■ Exercise instructions: Reading the data below, count the lines that carry the string "Given". Give nothing but the count.

■ Data section:
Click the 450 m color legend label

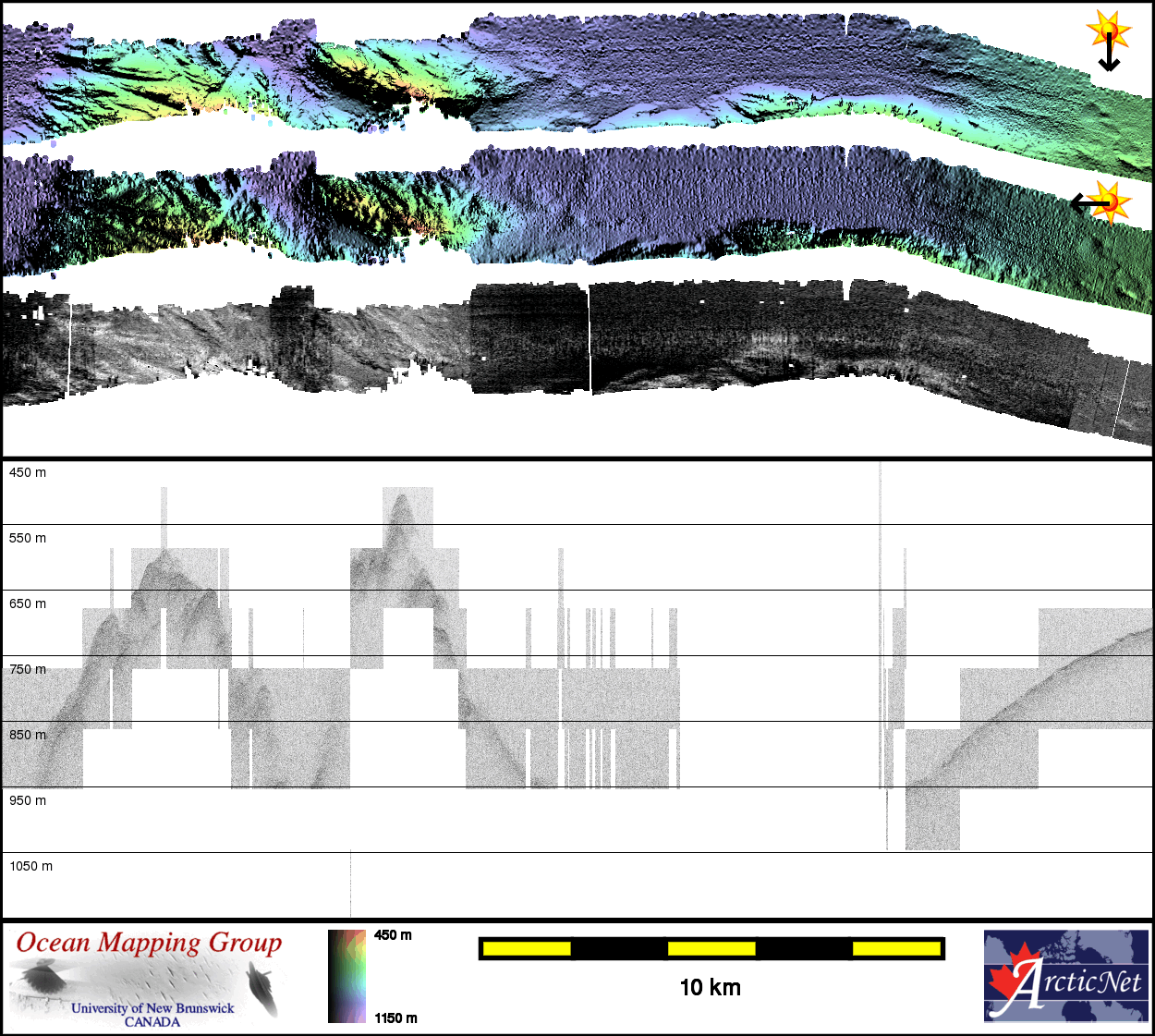(x=393, y=935)
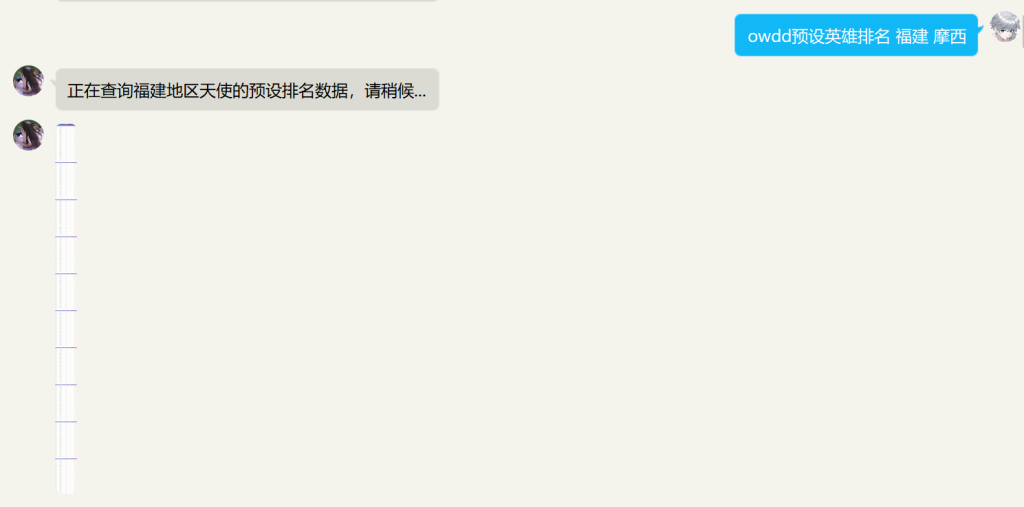
Task: Click 摩西 at end of blue message
Action: point(950,37)
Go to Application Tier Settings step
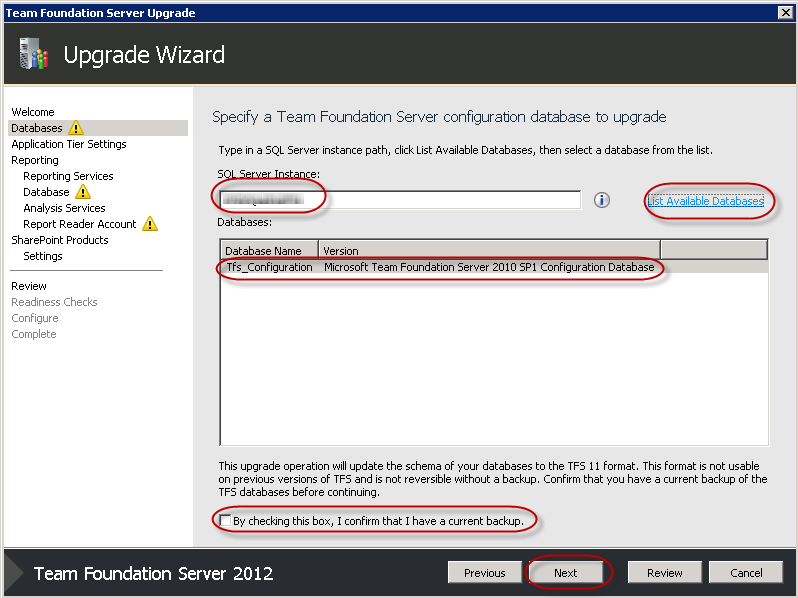Image resolution: width=798 pixels, height=598 pixels. tap(69, 144)
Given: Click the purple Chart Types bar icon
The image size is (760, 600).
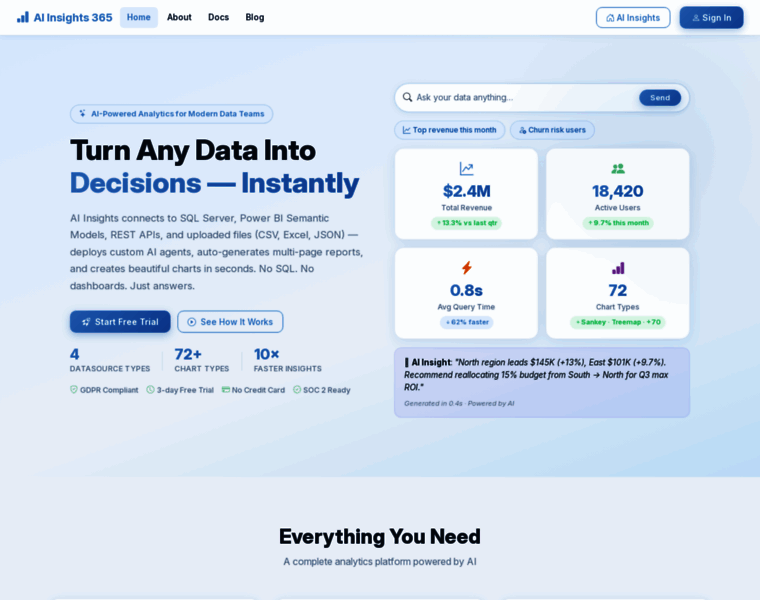Looking at the screenshot, I should (x=618, y=268).
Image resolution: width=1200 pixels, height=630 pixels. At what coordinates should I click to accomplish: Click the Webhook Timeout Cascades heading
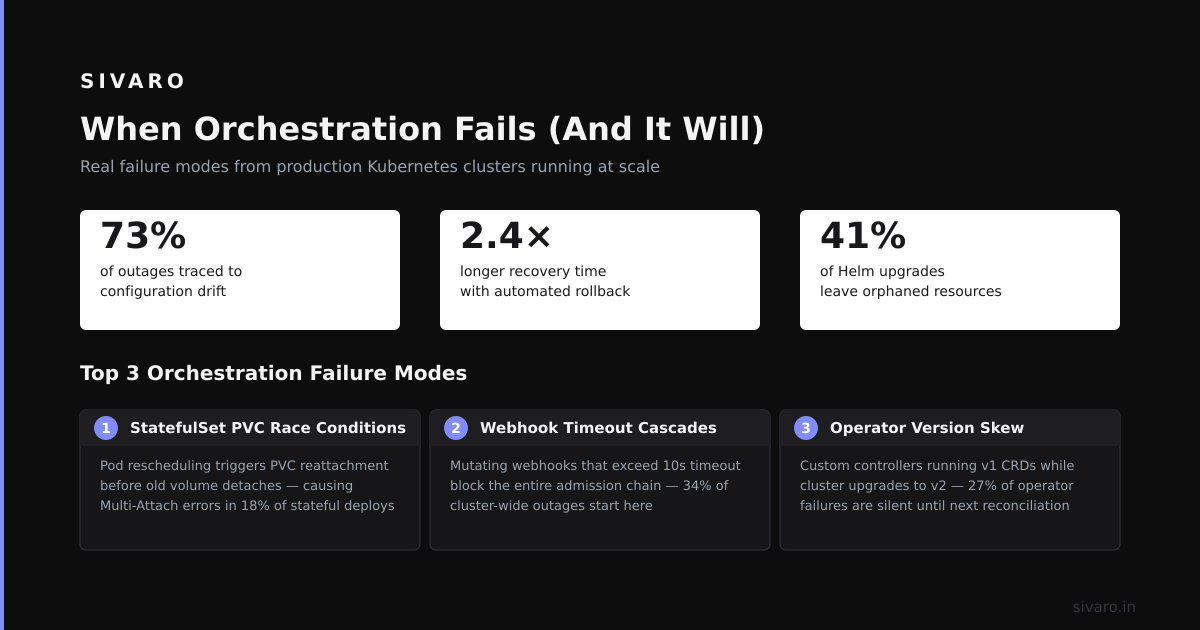pyautogui.click(x=598, y=428)
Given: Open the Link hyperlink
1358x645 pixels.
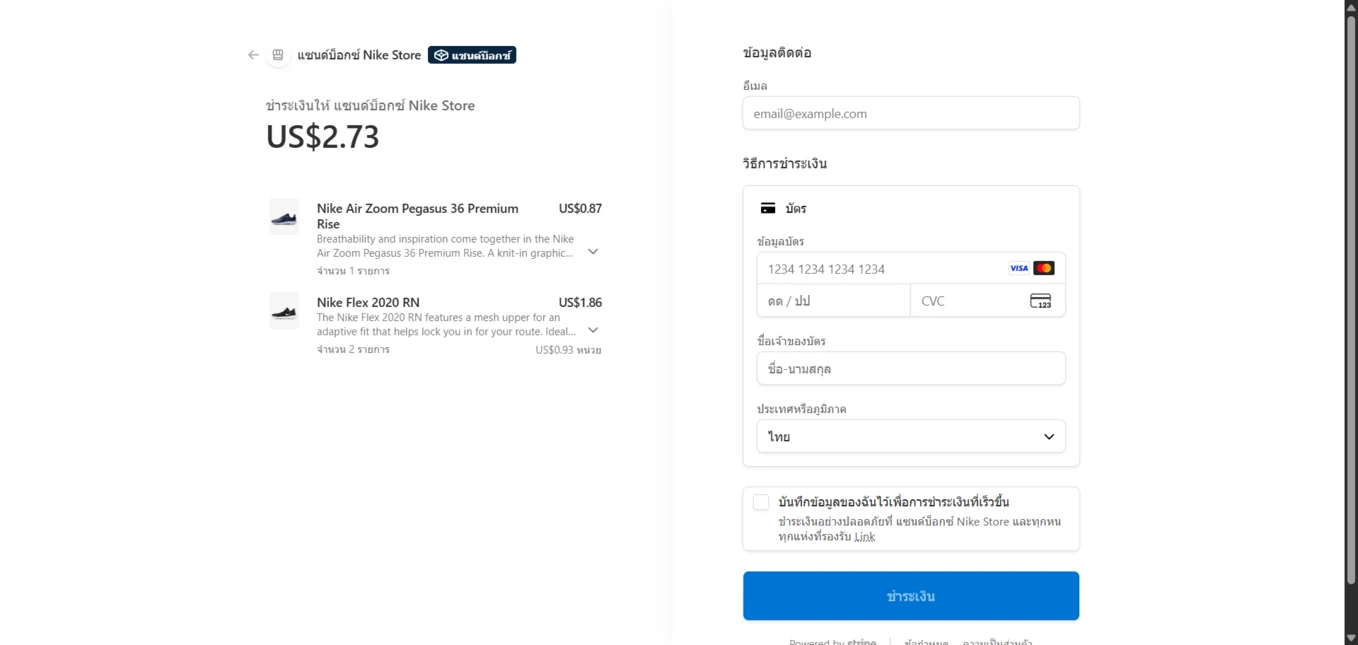Looking at the screenshot, I should (865, 537).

■ Answer for this exercise: 2